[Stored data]
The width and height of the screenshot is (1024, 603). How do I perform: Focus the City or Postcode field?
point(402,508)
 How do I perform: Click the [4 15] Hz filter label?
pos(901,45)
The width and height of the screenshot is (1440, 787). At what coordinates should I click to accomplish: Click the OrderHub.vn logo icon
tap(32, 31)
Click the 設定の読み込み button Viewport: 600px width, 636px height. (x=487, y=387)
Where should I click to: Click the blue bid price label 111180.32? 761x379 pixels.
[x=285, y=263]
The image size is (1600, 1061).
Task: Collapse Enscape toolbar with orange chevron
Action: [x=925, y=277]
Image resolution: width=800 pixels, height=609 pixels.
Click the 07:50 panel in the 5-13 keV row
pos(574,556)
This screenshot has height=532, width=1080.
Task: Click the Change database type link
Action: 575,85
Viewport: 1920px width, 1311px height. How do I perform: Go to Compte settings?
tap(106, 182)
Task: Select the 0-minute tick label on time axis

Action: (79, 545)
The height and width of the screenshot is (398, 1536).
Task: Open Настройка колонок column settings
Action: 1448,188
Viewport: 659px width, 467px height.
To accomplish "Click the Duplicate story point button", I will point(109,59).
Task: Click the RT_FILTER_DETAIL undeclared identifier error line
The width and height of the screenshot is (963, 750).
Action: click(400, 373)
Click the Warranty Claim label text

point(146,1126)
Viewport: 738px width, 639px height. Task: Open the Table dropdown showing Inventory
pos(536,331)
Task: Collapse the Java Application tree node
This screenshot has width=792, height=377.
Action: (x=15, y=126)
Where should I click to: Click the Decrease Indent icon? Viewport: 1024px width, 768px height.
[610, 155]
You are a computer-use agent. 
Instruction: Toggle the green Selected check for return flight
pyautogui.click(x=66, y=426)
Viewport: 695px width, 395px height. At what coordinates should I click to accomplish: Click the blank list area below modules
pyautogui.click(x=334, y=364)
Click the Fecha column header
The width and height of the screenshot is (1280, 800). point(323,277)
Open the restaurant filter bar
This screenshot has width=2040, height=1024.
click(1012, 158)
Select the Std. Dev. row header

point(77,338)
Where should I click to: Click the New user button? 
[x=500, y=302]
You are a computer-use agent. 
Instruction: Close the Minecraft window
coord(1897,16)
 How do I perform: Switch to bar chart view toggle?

## Your task
From the line containing "Instruction: Toggle the" to the final line of the data above, transcribe every line exactly and nothing more.

## Answer below
Instruction: Toggle the green Selected check for return flight
pyautogui.click(x=66, y=426)
Viewport: 695px width, 395px height. At what coordinates should I click to accomplish: Click the blank list area below modules
pyautogui.click(x=334, y=364)
Click the Fecha column header
The width and height of the screenshot is (1280, 800). point(323,277)
Open the restaurant filter bar
This screenshot has width=2040, height=1024.
click(1012, 158)
Select the Std. Dev. row header

point(77,338)
Where should I click to: Click the New user button? 
[x=500, y=302]
You are a computer-use agent. 
Instruction: Close the Minecraft window
coord(1897,16)
 How do I perform: Switch to bar chart view toggle?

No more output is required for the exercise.